|Michael S McDonald
Highly fuel efficient spacecraft propulsion typically relies on plasma propulsion systems such as Hall and gridded ion thrusters. In both devices, one of the most failure-prone components is the hollow cathode that ignites and neutralizes the discharge. These are thermionic emitters typically sourcing several to tens of amperes over emission areas of a few square centimeters, with work functions of 2-3 eV. As a result, state-of-the-art emitters operate in a temperature range of 1100-1700 C for typical use cases, driving thermal power losses due to radiation and conduction that reduce overall efficiency for higher power thrusters (100s-1000s watts) and preclude sub-100W thrusters almost entirely. We are interested in the maturation of new cathode architectures such as heaterless ignition, 3D printed geometries, large-area planar cathodes, and other techniques enabled by new materials such as low-temperature (<1000 C or work function <2 eV) thermionic emitters and field emitters.

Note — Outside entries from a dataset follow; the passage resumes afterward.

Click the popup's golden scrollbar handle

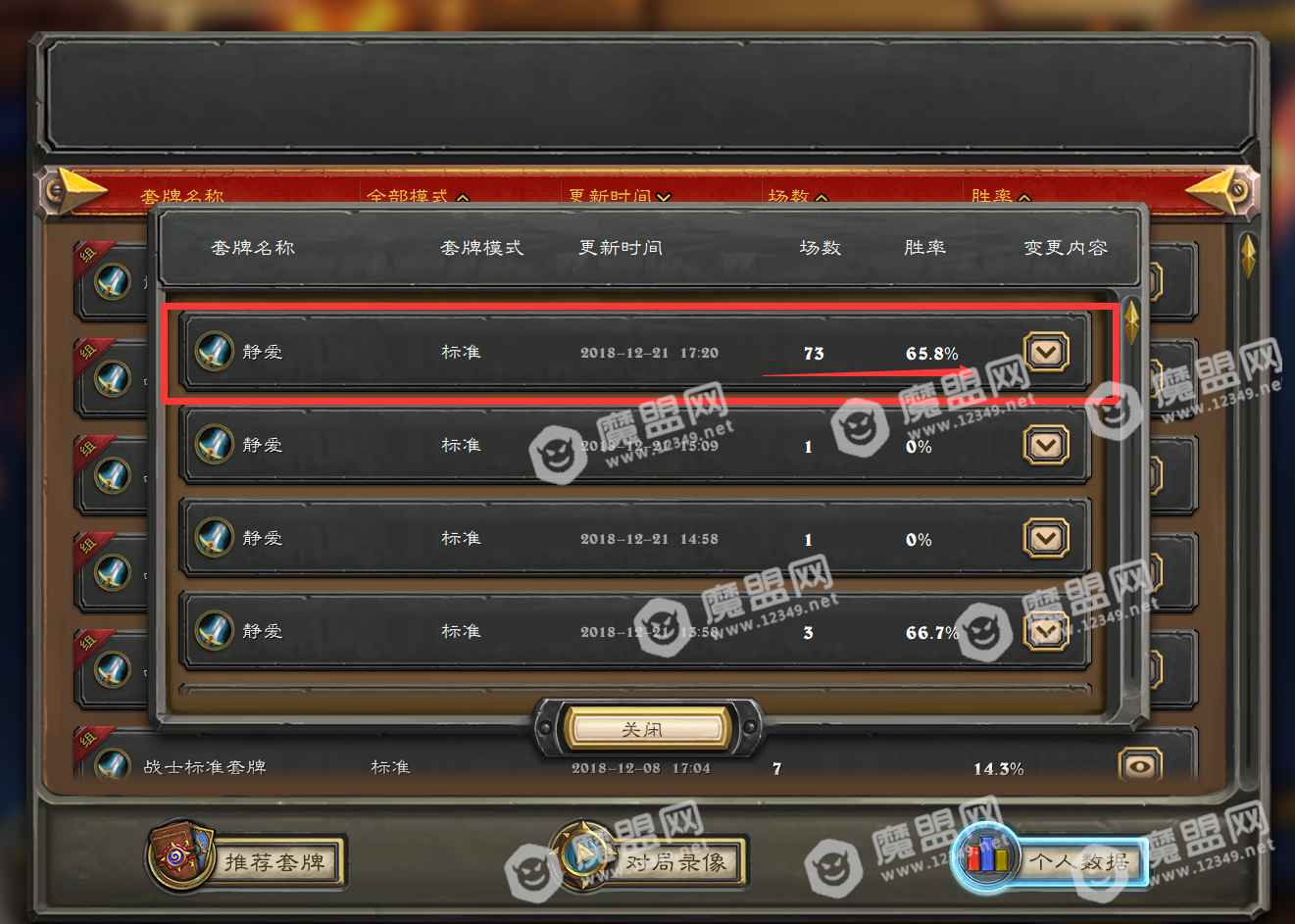coord(1131,323)
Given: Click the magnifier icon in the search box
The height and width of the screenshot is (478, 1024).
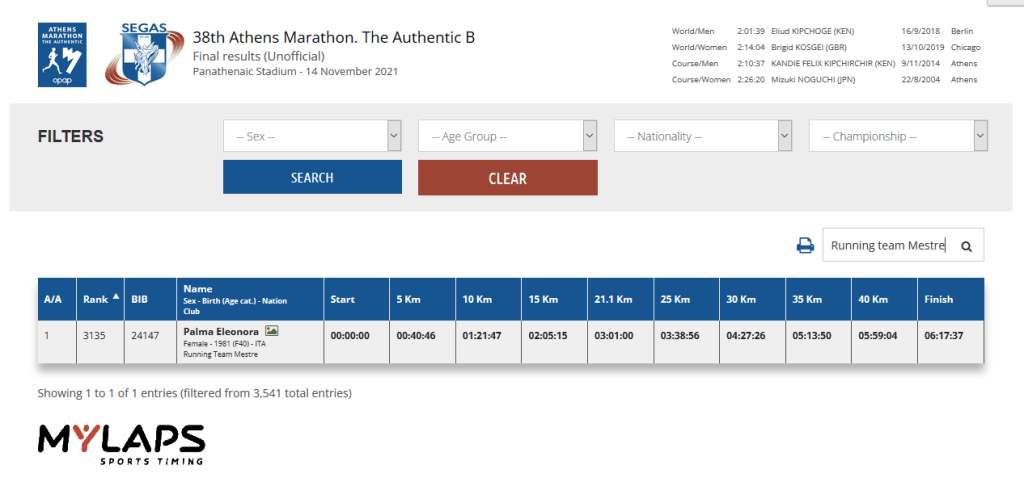Looking at the screenshot, I should pyautogui.click(x=966, y=246).
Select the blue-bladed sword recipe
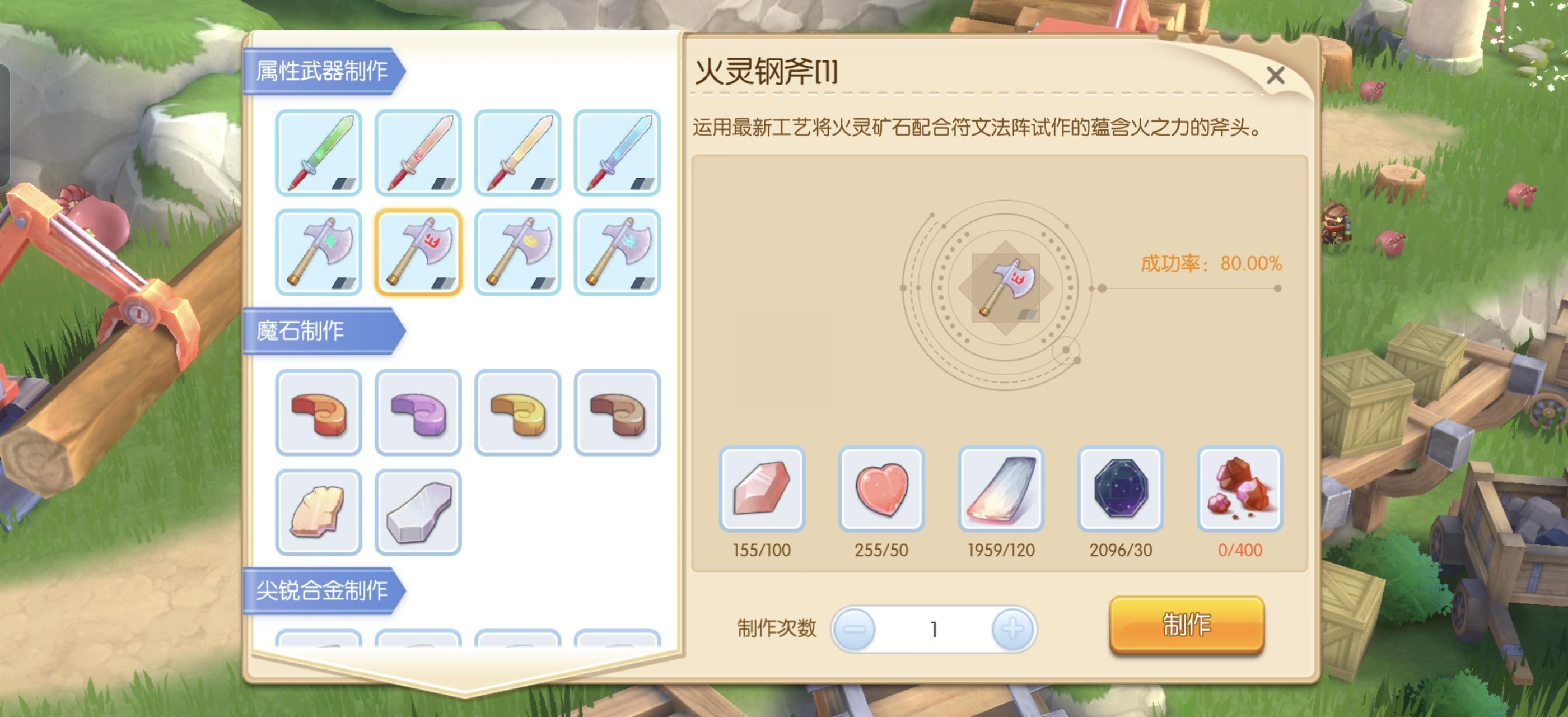The height and width of the screenshot is (717, 1568). [617, 153]

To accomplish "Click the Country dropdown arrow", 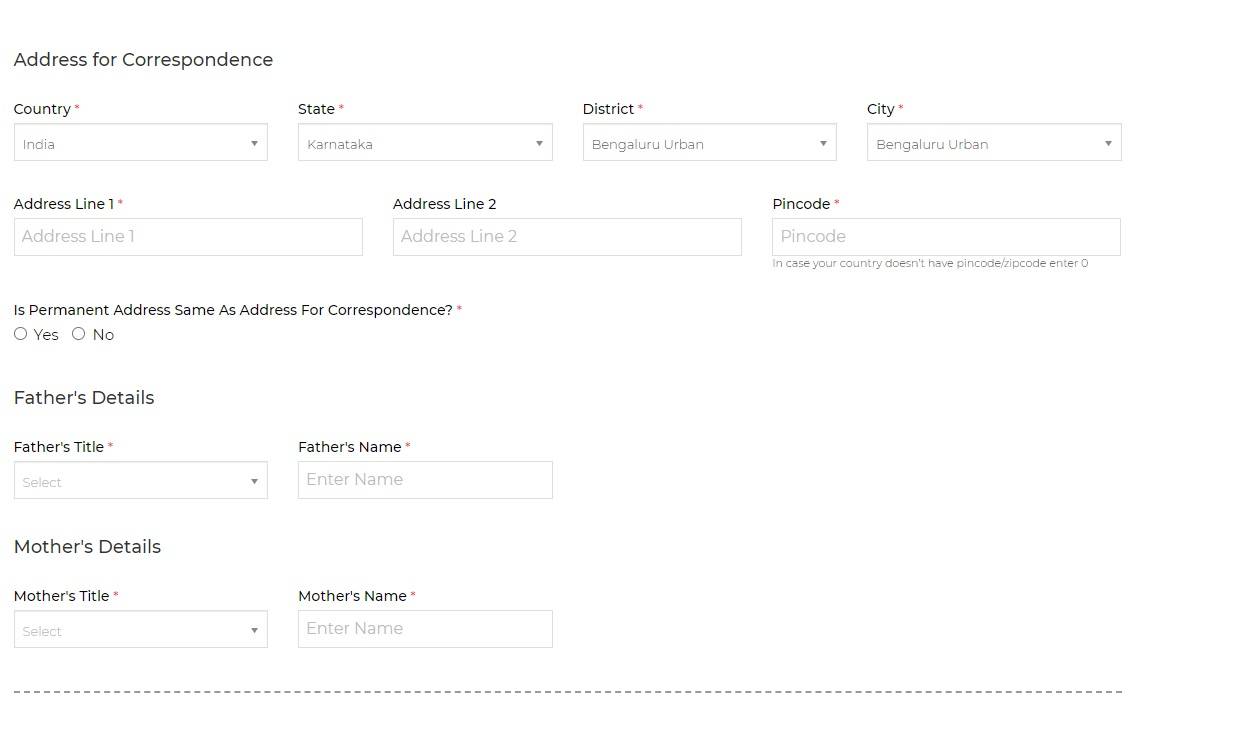I will (x=254, y=144).
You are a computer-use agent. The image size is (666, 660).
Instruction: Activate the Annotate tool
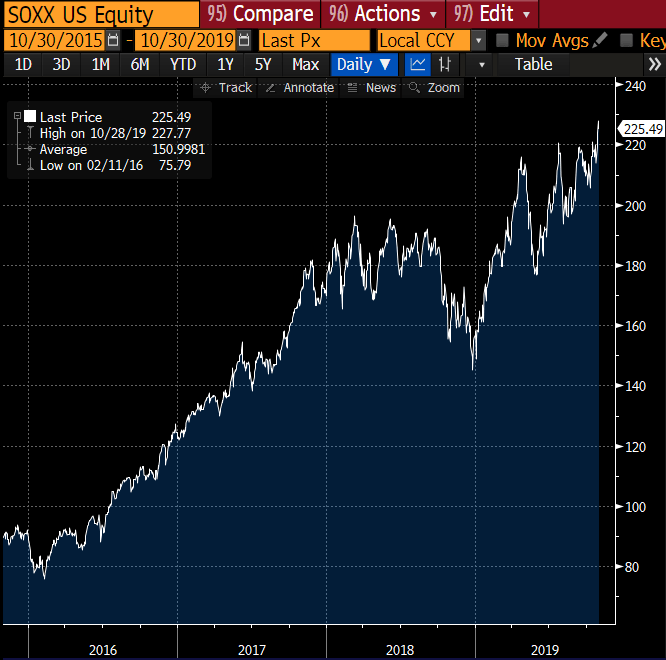[299, 88]
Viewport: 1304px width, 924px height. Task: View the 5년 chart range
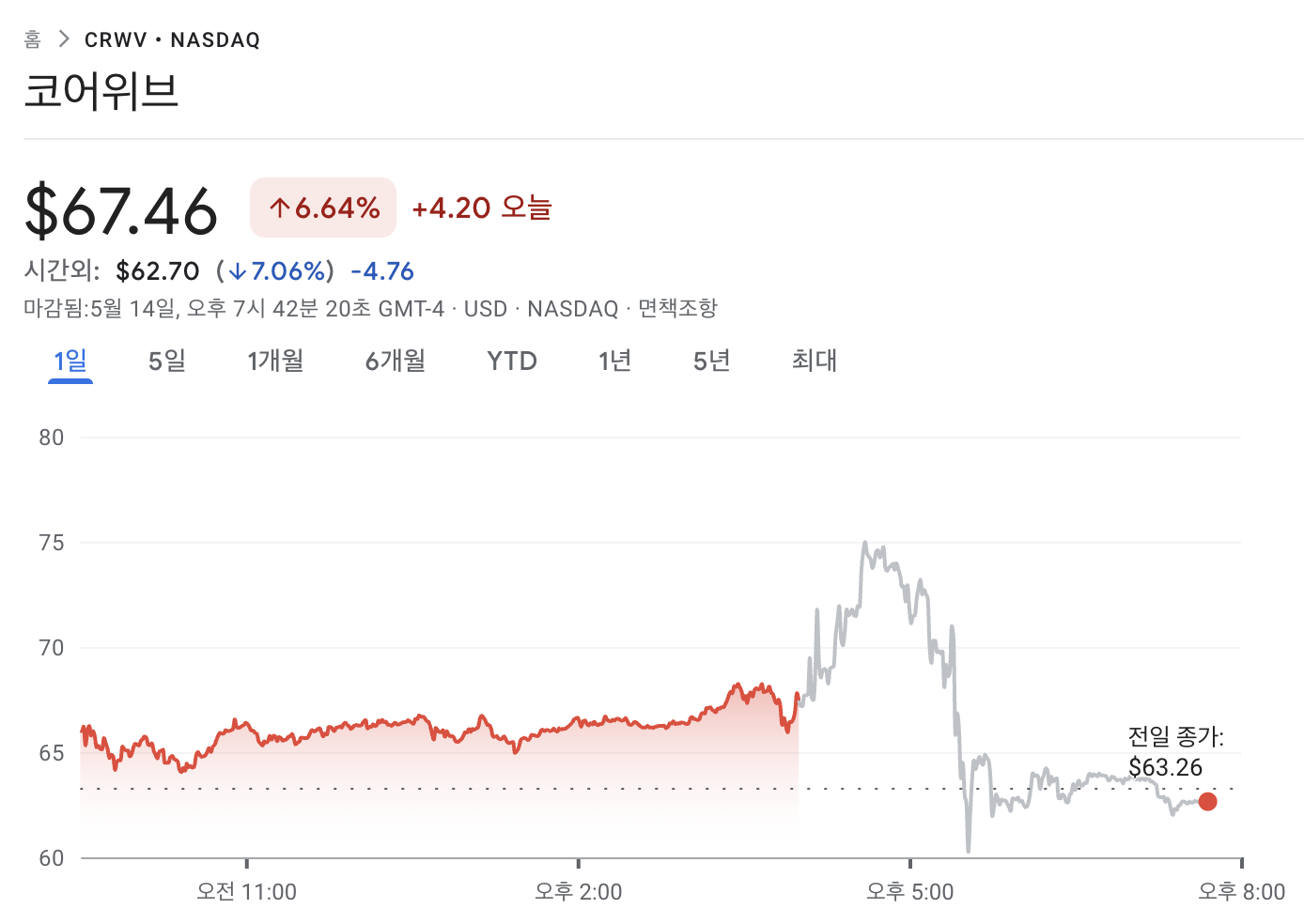click(712, 361)
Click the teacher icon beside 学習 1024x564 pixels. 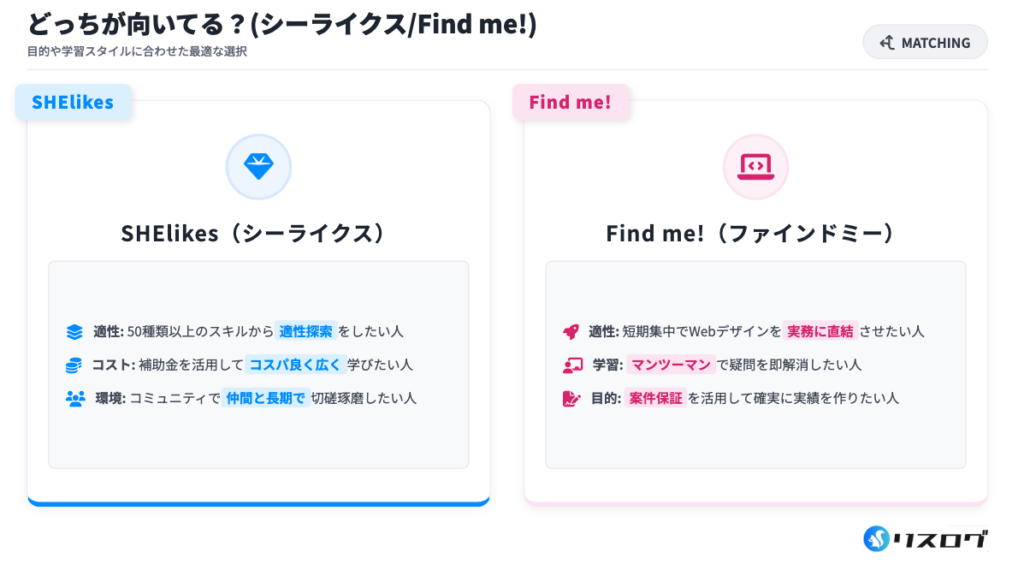[x=572, y=365]
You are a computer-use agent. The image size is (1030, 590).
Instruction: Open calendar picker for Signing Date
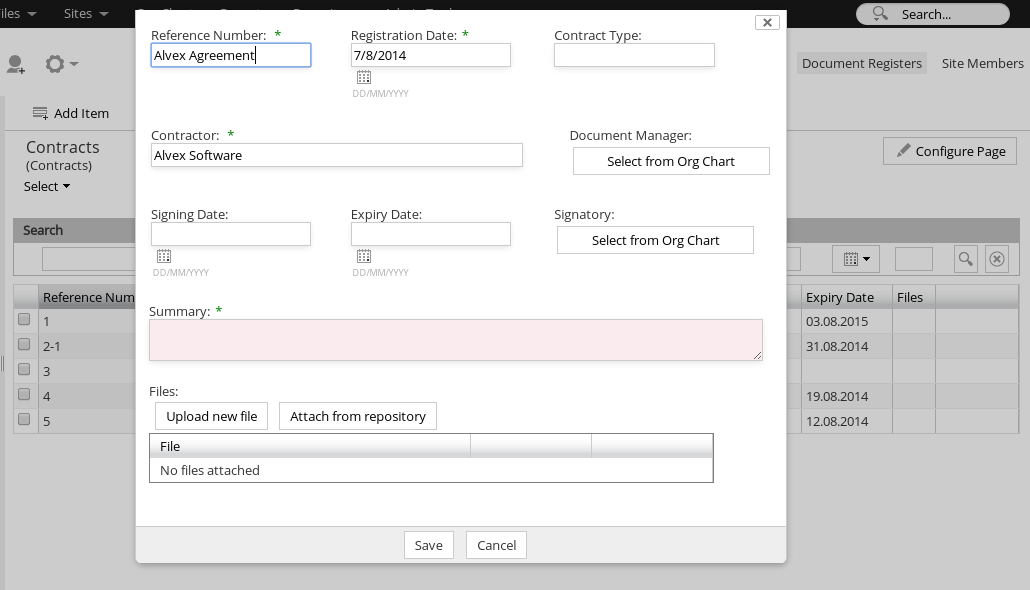164,256
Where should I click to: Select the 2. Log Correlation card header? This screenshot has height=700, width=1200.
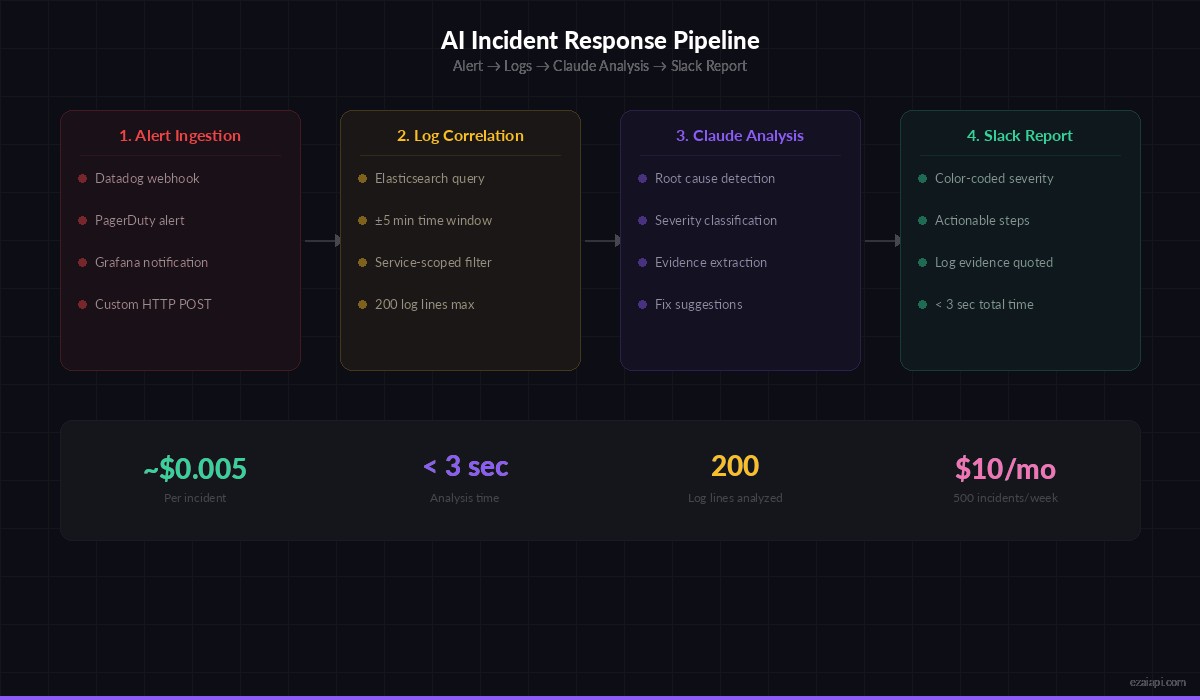[x=460, y=136]
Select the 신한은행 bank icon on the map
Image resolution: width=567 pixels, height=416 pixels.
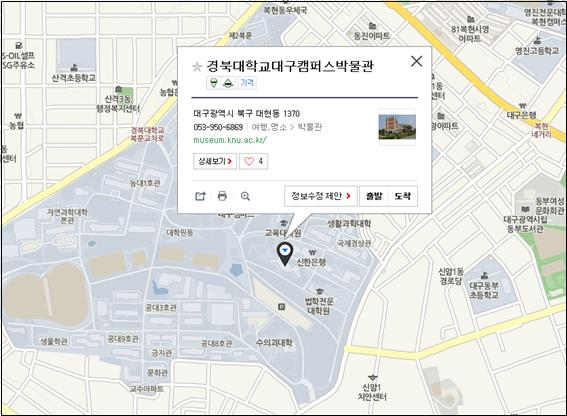point(312,252)
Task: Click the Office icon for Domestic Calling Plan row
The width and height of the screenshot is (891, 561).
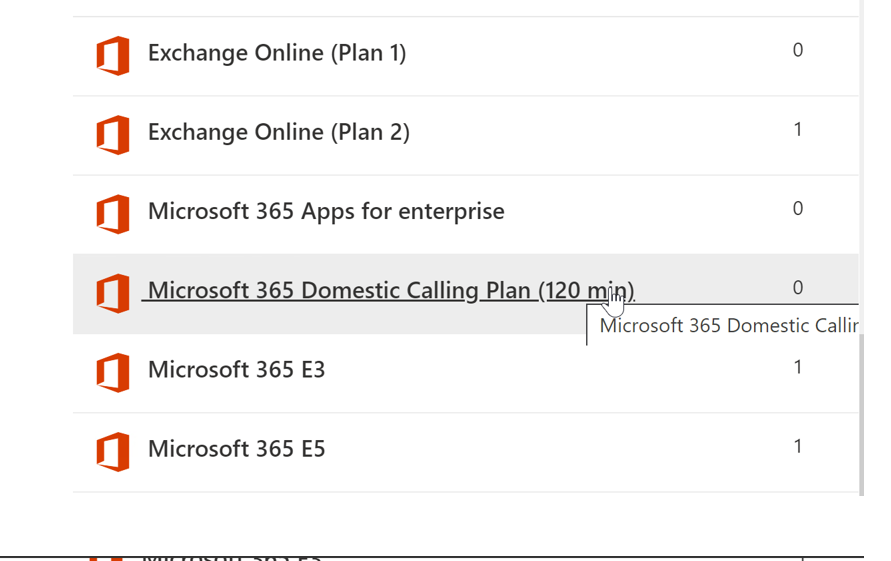Action: click(113, 292)
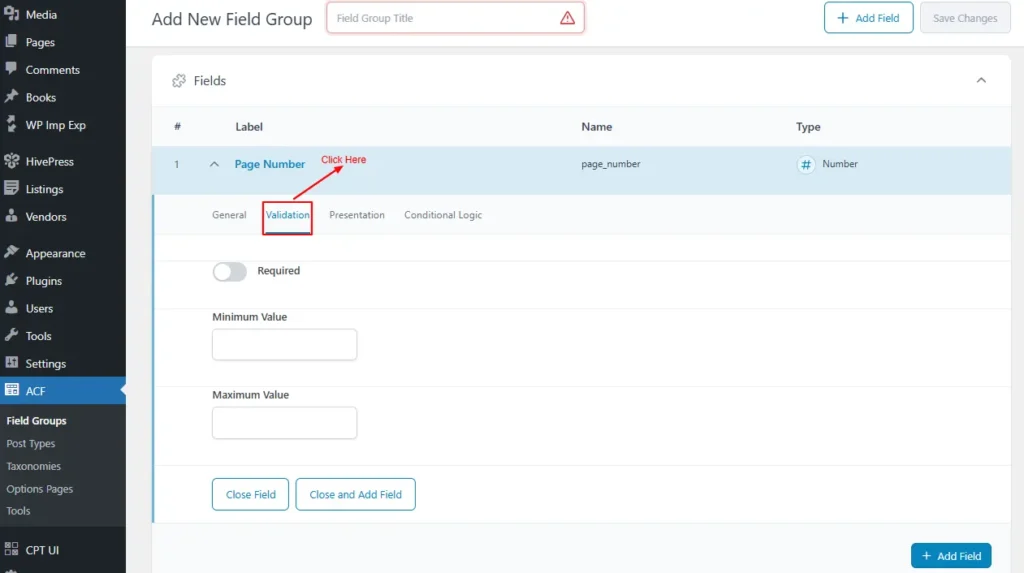
Task: Click the Appearance paintbrush icon
Action: (12, 253)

Our research program includes experimental, theoretical and numerical modeling components, focused on fundamental physics of electron emission and applied physics of cathode plasma ignition/operation in cathode-only and full thruster environments. Of note are coupled thermal-plasma modeling of the emission/ignition process and plasma stability/coupling investigations of cathode operation in an external anode or thruster environment.
Current topics of particular interest are:
a) fundamental plasma physics investigations of plasma instabilities especially spot-plume mode transitions
b) development of predictive models for rapid ignition of a dense plasma via direct electrical breakdown in the absence of pre-heating a thermionic emitter
c) in-situ UHV fabrication and electron emission characterization of prospective thermionic and field emitting materials
Facilities available include high-vacuum test chambers and supporting equipment for hollow cathode operation and plasma diagnostic evaluation in representative space environments, dedicated ultra-high vacuum material characterization facilities, a wide variety of plasma diagnostic tools, and access to DoD HPC simulation resources.